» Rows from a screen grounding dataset
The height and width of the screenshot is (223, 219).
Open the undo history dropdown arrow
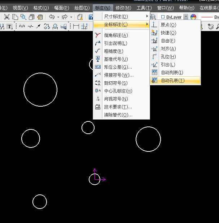click(x=58, y=17)

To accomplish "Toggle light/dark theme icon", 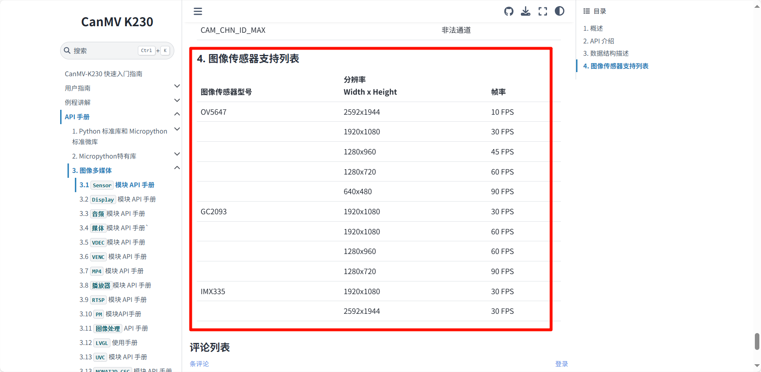I will click(559, 11).
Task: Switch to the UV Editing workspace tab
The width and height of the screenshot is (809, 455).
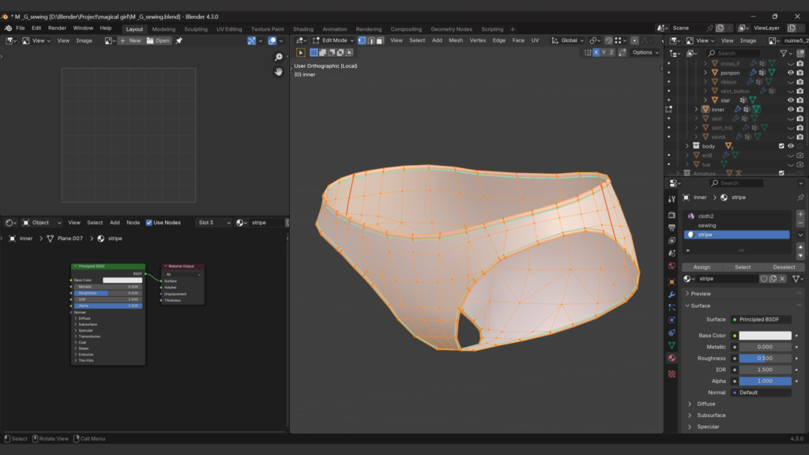Action: [x=229, y=29]
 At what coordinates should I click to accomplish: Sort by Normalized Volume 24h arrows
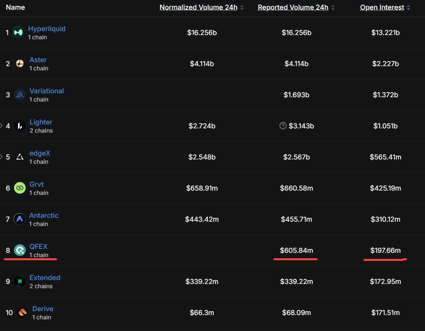pos(242,8)
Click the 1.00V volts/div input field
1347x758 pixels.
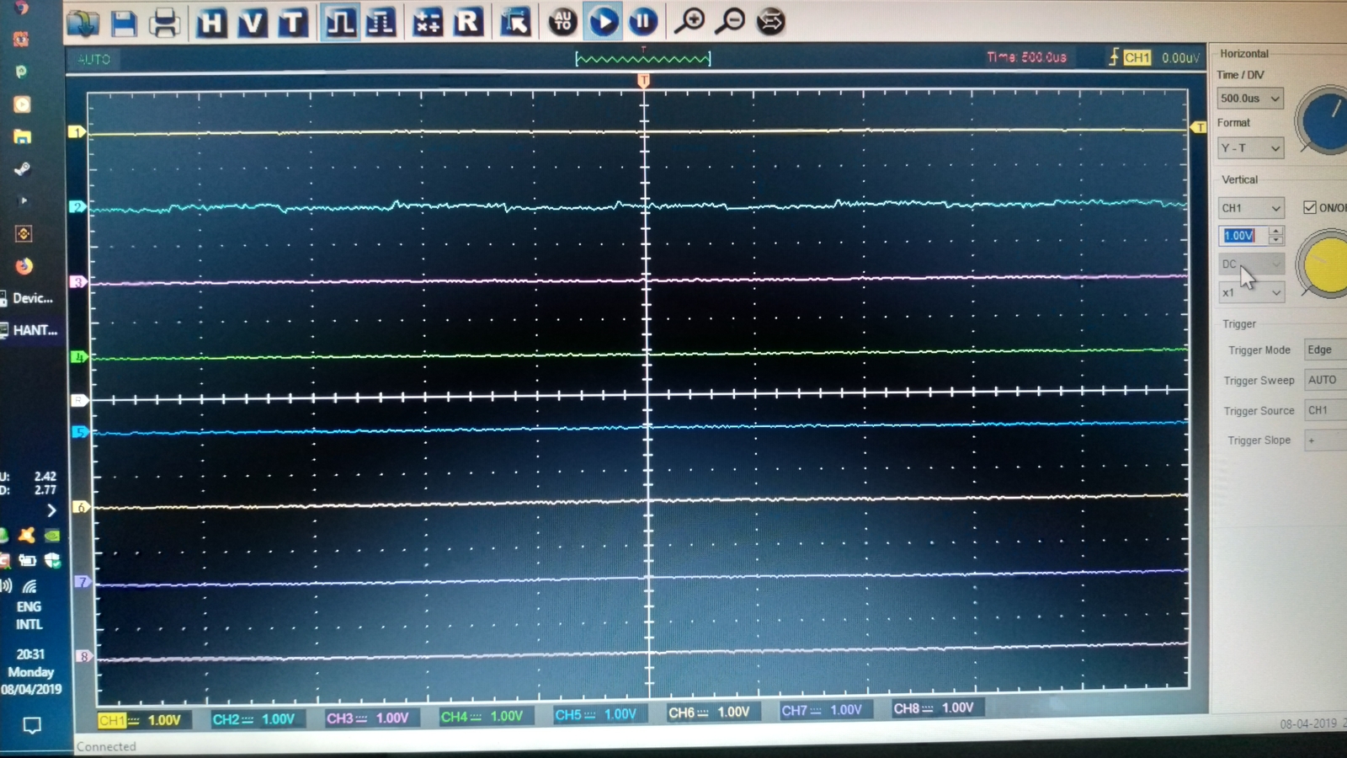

» Stated goal
Copy the data word for word, starting with the line containing "Click the 1.00V volts/div input field" and continuing through the end of the data. Omit the pictures from your answer.

» The solution
Click the 1.00V volts/div input field
1347x758 pixels.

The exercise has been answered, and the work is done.